> Work instruction
Go through the records and filter out every line lacking the word "orange"; copy the lines that remain.

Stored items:
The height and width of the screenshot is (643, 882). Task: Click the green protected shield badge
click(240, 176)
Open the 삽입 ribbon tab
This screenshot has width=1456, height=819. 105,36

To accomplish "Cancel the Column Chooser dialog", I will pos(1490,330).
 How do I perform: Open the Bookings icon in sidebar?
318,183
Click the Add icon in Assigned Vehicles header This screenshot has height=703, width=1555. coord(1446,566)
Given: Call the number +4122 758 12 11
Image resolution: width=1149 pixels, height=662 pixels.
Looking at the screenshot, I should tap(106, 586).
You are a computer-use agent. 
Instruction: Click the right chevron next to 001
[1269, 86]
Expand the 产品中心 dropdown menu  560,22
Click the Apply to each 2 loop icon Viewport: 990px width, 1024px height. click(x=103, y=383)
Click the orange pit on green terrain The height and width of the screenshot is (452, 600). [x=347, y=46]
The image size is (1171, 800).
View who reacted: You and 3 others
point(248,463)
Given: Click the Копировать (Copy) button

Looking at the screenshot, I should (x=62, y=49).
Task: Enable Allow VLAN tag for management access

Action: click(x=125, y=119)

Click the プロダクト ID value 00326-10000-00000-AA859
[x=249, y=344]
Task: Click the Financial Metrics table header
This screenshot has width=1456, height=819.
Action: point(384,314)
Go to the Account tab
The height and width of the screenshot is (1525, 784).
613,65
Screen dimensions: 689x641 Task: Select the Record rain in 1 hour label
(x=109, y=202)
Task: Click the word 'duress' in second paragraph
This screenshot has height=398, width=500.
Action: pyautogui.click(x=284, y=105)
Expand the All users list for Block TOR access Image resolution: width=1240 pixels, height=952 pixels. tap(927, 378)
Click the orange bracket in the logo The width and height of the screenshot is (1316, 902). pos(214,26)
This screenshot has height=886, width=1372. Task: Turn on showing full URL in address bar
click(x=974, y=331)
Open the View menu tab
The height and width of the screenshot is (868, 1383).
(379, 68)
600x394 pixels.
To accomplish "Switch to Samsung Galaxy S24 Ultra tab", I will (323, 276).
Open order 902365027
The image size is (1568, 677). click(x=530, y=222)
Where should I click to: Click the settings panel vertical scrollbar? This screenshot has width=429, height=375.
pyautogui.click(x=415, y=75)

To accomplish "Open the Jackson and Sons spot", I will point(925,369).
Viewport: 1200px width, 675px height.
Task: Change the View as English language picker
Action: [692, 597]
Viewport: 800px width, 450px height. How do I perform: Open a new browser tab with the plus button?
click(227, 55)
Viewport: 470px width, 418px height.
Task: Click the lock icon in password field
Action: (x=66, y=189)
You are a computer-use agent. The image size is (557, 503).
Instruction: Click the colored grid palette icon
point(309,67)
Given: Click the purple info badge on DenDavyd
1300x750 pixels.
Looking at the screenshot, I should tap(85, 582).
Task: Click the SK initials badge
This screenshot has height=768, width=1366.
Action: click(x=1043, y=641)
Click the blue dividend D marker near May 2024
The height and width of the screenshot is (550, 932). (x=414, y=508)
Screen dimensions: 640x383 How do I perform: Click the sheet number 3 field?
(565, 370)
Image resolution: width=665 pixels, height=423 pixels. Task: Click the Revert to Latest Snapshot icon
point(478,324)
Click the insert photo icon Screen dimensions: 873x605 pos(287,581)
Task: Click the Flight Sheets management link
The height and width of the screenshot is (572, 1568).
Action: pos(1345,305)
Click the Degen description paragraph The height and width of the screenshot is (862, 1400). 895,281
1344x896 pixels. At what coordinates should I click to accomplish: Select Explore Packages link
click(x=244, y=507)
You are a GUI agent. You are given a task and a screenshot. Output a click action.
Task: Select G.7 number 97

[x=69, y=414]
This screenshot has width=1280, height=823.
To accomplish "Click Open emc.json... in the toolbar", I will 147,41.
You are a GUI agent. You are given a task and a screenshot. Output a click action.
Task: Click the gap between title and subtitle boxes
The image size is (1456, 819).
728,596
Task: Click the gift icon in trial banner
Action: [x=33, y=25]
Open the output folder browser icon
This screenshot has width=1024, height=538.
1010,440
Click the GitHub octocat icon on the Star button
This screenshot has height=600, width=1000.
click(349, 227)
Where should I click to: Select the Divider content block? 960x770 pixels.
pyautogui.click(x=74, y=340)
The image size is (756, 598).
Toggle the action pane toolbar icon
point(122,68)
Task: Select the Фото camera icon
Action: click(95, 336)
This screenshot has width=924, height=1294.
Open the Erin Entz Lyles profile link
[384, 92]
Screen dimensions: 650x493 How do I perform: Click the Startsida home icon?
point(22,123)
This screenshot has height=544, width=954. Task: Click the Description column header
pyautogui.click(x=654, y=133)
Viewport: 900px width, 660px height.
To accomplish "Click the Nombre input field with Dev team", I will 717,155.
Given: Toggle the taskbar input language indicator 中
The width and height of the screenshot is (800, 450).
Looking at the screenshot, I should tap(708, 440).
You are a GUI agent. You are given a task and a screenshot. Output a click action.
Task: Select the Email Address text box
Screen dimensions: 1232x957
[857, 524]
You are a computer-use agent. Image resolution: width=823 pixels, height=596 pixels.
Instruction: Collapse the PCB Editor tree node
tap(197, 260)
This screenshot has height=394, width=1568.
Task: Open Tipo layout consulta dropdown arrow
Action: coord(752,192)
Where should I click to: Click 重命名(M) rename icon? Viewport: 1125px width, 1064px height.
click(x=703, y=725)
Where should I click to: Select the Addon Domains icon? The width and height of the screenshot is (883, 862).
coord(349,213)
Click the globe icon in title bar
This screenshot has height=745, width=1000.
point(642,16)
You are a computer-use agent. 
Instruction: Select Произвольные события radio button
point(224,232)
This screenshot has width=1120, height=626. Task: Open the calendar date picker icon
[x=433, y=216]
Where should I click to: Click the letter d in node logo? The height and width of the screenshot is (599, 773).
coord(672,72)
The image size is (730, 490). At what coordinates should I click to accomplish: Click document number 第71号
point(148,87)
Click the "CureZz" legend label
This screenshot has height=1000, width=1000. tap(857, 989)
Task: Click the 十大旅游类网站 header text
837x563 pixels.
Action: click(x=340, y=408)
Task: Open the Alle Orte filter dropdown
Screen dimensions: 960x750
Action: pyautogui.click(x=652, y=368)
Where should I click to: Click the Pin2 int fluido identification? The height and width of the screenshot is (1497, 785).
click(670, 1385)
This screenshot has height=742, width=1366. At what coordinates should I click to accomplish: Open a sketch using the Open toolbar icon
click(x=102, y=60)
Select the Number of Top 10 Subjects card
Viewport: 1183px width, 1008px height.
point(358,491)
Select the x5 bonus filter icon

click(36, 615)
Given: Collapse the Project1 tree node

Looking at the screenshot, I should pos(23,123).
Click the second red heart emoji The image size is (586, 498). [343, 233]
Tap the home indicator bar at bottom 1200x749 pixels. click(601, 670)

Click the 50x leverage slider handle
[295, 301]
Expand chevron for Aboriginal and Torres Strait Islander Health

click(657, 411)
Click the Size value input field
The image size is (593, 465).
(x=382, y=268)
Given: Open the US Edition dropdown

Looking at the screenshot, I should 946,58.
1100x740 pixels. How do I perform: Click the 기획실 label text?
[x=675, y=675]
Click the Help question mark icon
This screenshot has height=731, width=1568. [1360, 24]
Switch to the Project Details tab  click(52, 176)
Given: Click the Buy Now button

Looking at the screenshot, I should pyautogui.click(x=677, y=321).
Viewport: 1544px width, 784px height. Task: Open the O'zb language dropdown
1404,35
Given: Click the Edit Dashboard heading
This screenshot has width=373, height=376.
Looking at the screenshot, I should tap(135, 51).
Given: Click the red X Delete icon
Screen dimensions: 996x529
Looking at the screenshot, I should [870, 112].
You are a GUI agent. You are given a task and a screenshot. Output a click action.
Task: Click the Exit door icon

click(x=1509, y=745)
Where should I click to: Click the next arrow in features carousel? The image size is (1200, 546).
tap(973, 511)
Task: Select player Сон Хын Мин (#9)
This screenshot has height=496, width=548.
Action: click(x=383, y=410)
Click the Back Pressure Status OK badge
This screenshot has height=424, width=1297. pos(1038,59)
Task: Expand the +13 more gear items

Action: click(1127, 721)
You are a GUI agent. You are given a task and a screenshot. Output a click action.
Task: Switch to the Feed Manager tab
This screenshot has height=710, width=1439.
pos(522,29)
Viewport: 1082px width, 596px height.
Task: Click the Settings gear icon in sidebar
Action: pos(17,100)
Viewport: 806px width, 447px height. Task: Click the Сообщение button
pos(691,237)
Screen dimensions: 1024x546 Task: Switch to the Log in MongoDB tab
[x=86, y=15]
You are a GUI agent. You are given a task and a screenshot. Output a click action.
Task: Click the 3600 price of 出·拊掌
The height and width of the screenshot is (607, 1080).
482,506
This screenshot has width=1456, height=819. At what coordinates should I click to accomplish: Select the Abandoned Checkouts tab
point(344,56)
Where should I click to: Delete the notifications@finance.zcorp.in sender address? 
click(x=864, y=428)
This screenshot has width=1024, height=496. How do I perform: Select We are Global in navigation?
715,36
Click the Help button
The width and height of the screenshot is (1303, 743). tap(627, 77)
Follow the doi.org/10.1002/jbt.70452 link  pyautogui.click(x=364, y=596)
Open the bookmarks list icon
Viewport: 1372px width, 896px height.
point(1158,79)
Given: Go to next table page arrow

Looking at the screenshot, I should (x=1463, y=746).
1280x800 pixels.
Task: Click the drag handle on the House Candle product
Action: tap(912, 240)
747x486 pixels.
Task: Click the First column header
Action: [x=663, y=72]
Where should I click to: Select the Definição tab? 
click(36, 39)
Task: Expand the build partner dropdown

> Expected output
Click the orange pit on green terrain The height and width of the screenshot is (452, 600). [x=347, y=46]
Click the orange bracket in the logo The width and height of the screenshot is (1316, 902). pos(214,26)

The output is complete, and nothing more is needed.